Wall Street was eagerly awaiting some good news out of Washington on a debt ceiling deal. When they heard that a compromise was struck, stocks initially rose on Monday morning. The S&P 500 index rose by about 1% almost immediately after market open. It then slowly retreated, and dove at 10:00am, when some news hit about the manufacturing sector. The index was suddenly down 1% from where it closed on Friday.

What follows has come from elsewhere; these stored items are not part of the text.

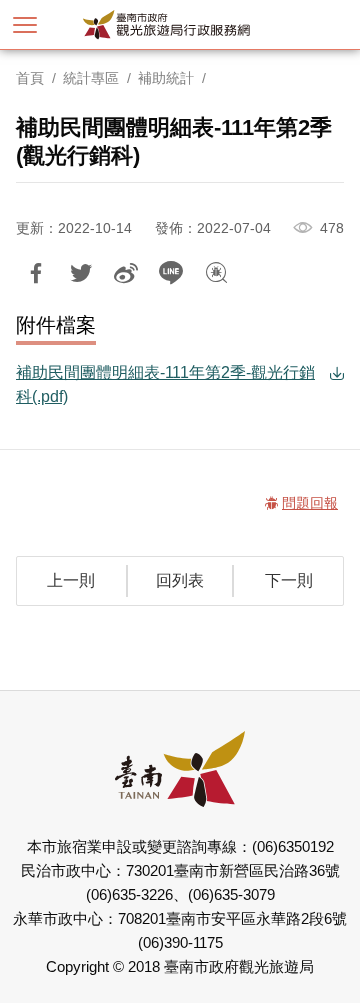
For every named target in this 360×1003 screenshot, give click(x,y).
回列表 (180, 580)
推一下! (81, 273)
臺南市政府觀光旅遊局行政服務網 (199, 24)
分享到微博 (126, 273)
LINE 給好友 (171, 273)
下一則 (289, 580)
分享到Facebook (36, 273)
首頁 (30, 78)
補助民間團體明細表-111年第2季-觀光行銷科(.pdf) (165, 384)
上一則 (71, 580)
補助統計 (166, 78)
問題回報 (216, 273)
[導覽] (25, 25)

The culprit: at 10:00am, the Institute for Supply Management's July report on the manufacturing sector was released. It was ugly. The market expected the index to decline slightly to 54.3%. Instead, it dropped to 50.9%. This was the worst reading in two years. Here's how the index looks since 2006:
First, you can see that the market is right to be alarmed at what's going on in manufacturing. PMI has declined steeply since April 2011, when it stood at 60.4%. This is much worse than last year's summer slowdown when the PMI only declined to the mid-50's. You have to go all the way back to July 2009 to find a value lower than last month's.
The actual value of PMI in July also likely concerns the market. A value above 50% indicates expansion. That means the month's value of 50.9% implies that the sector is barely expanding. It if worsens much more in the months that follow, it will begin contracting. Already, new orders shrunk in July, for the first time in two years.